| Given instruction 1 |
List every person the Broadwater Club's president is said to be entertaining, according to the article on Mr. Cleveland's retreat.

| Passage provided |
******************************

Mr. Cleveland's Retreat
Exmore, Va., Nov. 26. -- If Mr. Cleveland had searched the entire Atlantic coast for a retreat whose chief merit would be its inaccessibility, he could not have found a better place than Hog Island, where he has ten miles of water between him and the world, and where the only means of conveyance except the steam launch belonging to the club is the sailboats, which do not commend themselves to any one who appreciates comfort and the economy of time. With the weather of the past three days the trip across the Broadwater to the island has not been a desirable journey, and even if the President-elect were not carefully guarded by the hospitable protection of the club which owns the entire island and controls all of its shores, it is not likely that he would be bothered by visitors and office seekers.
The fact that Mr. Cleveland is on the island is about all the news that there is in his trip, and the people here can tell you very little more than is known in New-York. Those who saw him say he looked as if he needed rest, and, as he is intensely popular among these plain people and good Democrats, there is a profound local satisfaction that he came to old Virginia to get it. He will not be disturbed, and if plenty of peace and salt air and Virginia cooking can restore his fagged energies, he will return to New-York with strength enough to resume his experiences with the multitudinous gentlemen who are willing to serve their country.
Mr. Cleveland cannot help feeling very much at home with the few people who are on Hog Island. In the recent election the total vote of the island was eighteen, and every one of these votes was cast for Cleveland and Stevenson. Cobb's Island, just below, did not do quite as well, but all it had went to the same ticket. It cast its seventeen votes for Cleveland. As one of the islanders expressed it, "We are born Democrats, Sir. We never knew anything else and we don't want to know anything better. The Democratic Party suits us perfectly, Sir."
The Broadwater Club, which owns Hog Island, and which has taken steps to change the name to Broadwater Island, represents still another development of the latest tendency of millionaires and associations of rich men. Having, to a large extent, conquered the continent, they are now turning their attention to the islands. The first island in this country to become a large social factor was Carroll's Island in the Chesapeake Bay, where the duck shooting is famed in two hemispheres and where admittance to the club that owns it is beyond the price of fine jewels, the last share of stock, with a membership, having sold for something like $18,000.
Within the past two years the rich men of the country seem to have been busy acquiring islands, and at the present rate of purchase there won't be a desirable island left by the end of another twelvemonth. The Vanderbilts and Carnegie and some other rich men have bought the habitable islands off the coast of Georgia. The best islands off the coast of North and South Carolina are occupied by clubs, and now Virginia islands are getting into the hands of the men who can afford such luxuries. South of Cape Henry and the ducking shores which President Harrison visited last year as the guest of the Ragged Island Club, and north of Cape Charles is the Broadwater Club, whose President, Mr. Joseph L. Ferrell, is now entertaining Mr. Cleveland and his companions, Mr. L. Clarke Davis and Mr. Charles B. Jefferson.
It is a bleak and barren place, a ten-mile stretch of sand with a moderately good growth of pine, and with the marsh and marsh grass where the game worth shooting likes so well to hide. Around about you see artificial arrangements of pine bushes placed on every convenient point and commanding the vantage of every flight of the ducks. In these blinds the sportsmen hide and wait from daybreak for their prey. It is pretty cold work sometimes, but when the ducks fly well the gunners never think of the temperature. There is nothing in the world so enlivening and so warming as duck shooting on a frosty day.

******************************

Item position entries
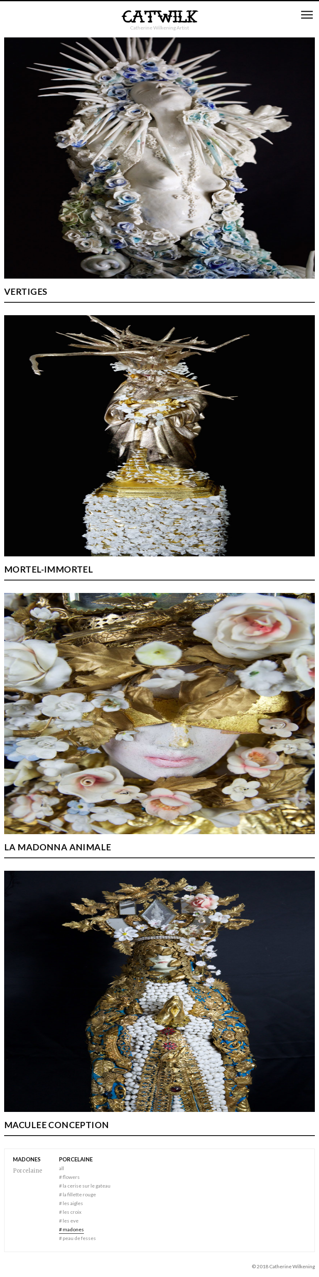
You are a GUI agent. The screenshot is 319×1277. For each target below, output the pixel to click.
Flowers (69, 1177)
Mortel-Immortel (48, 569)
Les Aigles (71, 1203)
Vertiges (25, 291)
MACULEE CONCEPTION (56, 1124)
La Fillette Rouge (77, 1194)
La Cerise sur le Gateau (84, 1186)
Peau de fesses (77, 1238)
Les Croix (70, 1212)
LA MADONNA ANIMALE (57, 847)
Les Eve (69, 1221)
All (61, 1168)
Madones (71, 1229)
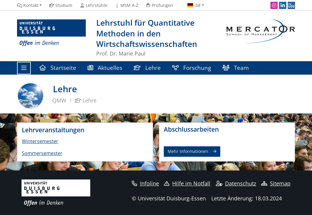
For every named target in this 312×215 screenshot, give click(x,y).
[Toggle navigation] (24, 68)
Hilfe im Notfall (187, 183)
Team (235, 68)
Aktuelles (105, 68)
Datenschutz (236, 183)
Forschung (191, 68)
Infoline (145, 183)
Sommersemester (42, 153)
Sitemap (275, 183)
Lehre (147, 68)
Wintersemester (40, 141)
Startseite (57, 68)
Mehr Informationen (188, 151)
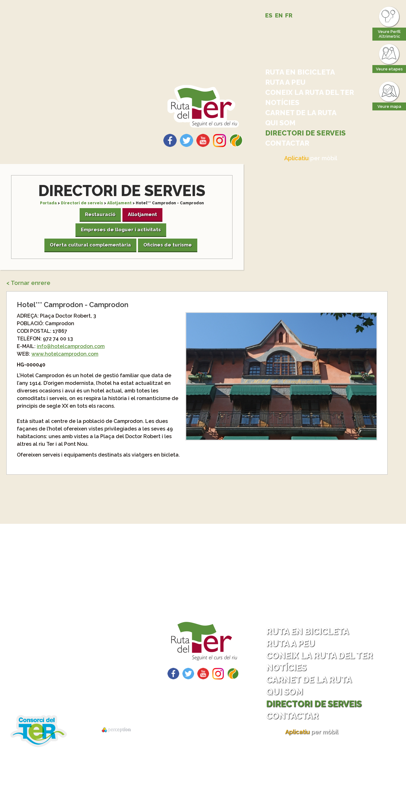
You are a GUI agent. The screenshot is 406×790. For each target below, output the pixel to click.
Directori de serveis (305, 133)
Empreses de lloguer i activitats (121, 230)
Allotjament (119, 203)
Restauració (100, 214)
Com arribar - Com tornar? (77, 661)
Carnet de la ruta (301, 113)
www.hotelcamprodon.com (64, 354)
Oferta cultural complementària (90, 245)
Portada (48, 203)
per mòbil (310, 158)
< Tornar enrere (28, 283)
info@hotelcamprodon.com (71, 346)
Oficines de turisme (167, 245)
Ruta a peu (285, 82)
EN (279, 15)
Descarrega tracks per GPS (71, 694)
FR (288, 15)
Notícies (282, 102)
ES (268, 15)
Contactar (287, 143)
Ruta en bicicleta (300, 72)
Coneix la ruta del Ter (309, 92)
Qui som (280, 123)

******************************

| Given instruction 2 |
Rewrite the stretch of entries from their start through the line containing "Directori de serveis (305, 133)", with "GUI agent" changed to "interface agent" and everything else kept the same. Leave the pictures out.

| Written response 1 |
Mr. Cleveland
Mr. L. Clarke Davis
Mr. Charles B. Jefferson

| Written response 2 |
You are a interface agent. The screenshot is 319×1277. For each target below, output the pixel to click.
Flowers (69, 1177)
Mortel-Immortel (48, 569)
Les Aigles (71, 1203)
Vertiges (25, 291)
MACULEE CONCEPTION (56, 1124)
La Fillette Rouge (77, 1194)
La Cerise sur le Gateau (84, 1186)
Peau de fesses (77, 1238)
Les Croix (70, 1212)
LA MADONNA ANIMALE (57, 847)
Les Eve (69, 1221)
All (61, 1168)
Madones (71, 1229)
For every named target in this 312×215 screenshot, give click(x,y).
[Toggle navigation] (24, 68)
Hilfe im Notfall (187, 183)
Team (235, 68)
Aktuelles (105, 68)
Datenschutz (236, 183)
Forschung (191, 68)
Infoline (145, 183)
Sommersemester (42, 153)
Sitemap (275, 183)
Lehre (147, 68)
Wintersemester (40, 141)
Startseite (57, 68)
Mehr Informationen (188, 151)
You are a interface agent. The screenshot is 406×790. For each target below, output the pixel to click.
Directori de serveis (305, 133)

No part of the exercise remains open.